> _AVAILABLE DATA_:
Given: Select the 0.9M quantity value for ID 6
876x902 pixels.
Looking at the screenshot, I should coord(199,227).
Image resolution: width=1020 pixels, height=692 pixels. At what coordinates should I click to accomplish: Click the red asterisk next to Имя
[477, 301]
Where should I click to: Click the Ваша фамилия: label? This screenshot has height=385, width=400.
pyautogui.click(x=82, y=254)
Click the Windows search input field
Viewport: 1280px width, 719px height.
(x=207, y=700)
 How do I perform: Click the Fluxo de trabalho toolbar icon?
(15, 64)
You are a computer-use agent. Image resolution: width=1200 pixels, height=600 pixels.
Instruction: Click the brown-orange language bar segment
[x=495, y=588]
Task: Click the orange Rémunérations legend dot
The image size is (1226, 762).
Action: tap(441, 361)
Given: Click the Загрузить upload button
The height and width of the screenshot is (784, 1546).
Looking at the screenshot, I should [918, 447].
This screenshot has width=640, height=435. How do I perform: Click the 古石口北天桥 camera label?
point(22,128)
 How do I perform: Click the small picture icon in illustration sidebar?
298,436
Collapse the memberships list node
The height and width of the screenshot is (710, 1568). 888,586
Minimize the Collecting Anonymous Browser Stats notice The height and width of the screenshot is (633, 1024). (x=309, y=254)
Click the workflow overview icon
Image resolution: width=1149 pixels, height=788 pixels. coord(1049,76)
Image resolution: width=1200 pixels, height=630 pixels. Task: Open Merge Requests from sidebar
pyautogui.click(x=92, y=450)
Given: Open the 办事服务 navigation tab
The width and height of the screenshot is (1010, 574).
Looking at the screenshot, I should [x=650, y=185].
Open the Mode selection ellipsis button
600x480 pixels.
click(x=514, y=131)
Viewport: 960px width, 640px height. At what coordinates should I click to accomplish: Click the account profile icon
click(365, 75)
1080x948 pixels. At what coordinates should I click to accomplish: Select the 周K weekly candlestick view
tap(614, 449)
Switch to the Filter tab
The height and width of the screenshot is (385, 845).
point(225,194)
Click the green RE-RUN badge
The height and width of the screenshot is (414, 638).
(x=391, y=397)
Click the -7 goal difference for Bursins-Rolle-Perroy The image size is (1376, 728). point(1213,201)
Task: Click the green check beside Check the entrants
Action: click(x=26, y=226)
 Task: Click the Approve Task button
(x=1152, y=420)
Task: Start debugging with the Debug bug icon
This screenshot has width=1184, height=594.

> _WORK ORDER_: Reproduce the full listing word for word.

> _EXERCISE OUTPUT_:
Given: Select the 0.9M quantity value for ID 6
876x902 pixels.
Looking at the screenshot, I should coord(199,227).
Image resolution: width=1020 pixels, height=692 pixels. At what coordinates should I click to accomplish: Click the red asterisk next to Имя
[477, 301]
Where should I click to: Click the Ваша фамилия: label? This screenshot has height=385, width=400.
pyautogui.click(x=82, y=254)
Click the Windows search input field
Viewport: 1280px width, 719px height.
(x=207, y=700)
 How do I perform: Click the Fluxo de trabalho toolbar icon?
(15, 64)
You are a computer-use agent. Image resolution: width=1200 pixels, height=600 pixels.
Instruction: Click the brown-orange language bar segment
[x=495, y=588]
Task: Click the orange Rémunérations legend dot
The image size is (1226, 762).
Action: tap(441, 361)
Given: Click the Загрузить upload button
The height and width of the screenshot is (784, 1546).
Looking at the screenshot, I should [918, 447].
This screenshot has width=640, height=435. How do I perform: Click the 古石口北天桥 camera label?
point(22,128)
 How do I perform: Click the small picture icon in illustration sidebar?
298,436
Collapse the memberships list node
The height and width of the screenshot is (710, 1568). 888,586
Minimize the Collecting Anonymous Browser Stats notice The height and width of the screenshot is (633, 1024). (x=309, y=254)
Click the workflow overview icon
Image resolution: width=1149 pixels, height=788 pixels. coord(1049,76)
Image resolution: width=1200 pixels, height=630 pixels. Task: Open Merge Requests from sidebar
pyautogui.click(x=92, y=450)
Given: Open the 办事服务 navigation tab
The width and height of the screenshot is (1010, 574).
Looking at the screenshot, I should [x=650, y=185].
Open the Mode selection ellipsis button
600x480 pixels.
click(x=514, y=131)
Viewport: 960px width, 640px height. At what coordinates should I click to accomplish: Click the account profile icon
click(365, 75)
1080x948 pixels. At what coordinates should I click to accomplish: Select the 周K weekly candlestick view
tap(614, 449)
Switch to the Filter tab
The height and width of the screenshot is (385, 845).
point(225,194)
Click the green RE-RUN badge
The height and width of the screenshot is (414, 638).
(x=391, y=397)
Click the -7 goal difference for Bursins-Rolle-Perroy The image size is (1376, 728). point(1213,201)
Task: Click the green check beside Check the entrants
Action: click(x=26, y=226)
 Task: Click the Approve Task button
(x=1152, y=420)
Task: Start debugging with the Debug bug icon
This screenshot has width=1184, height=594.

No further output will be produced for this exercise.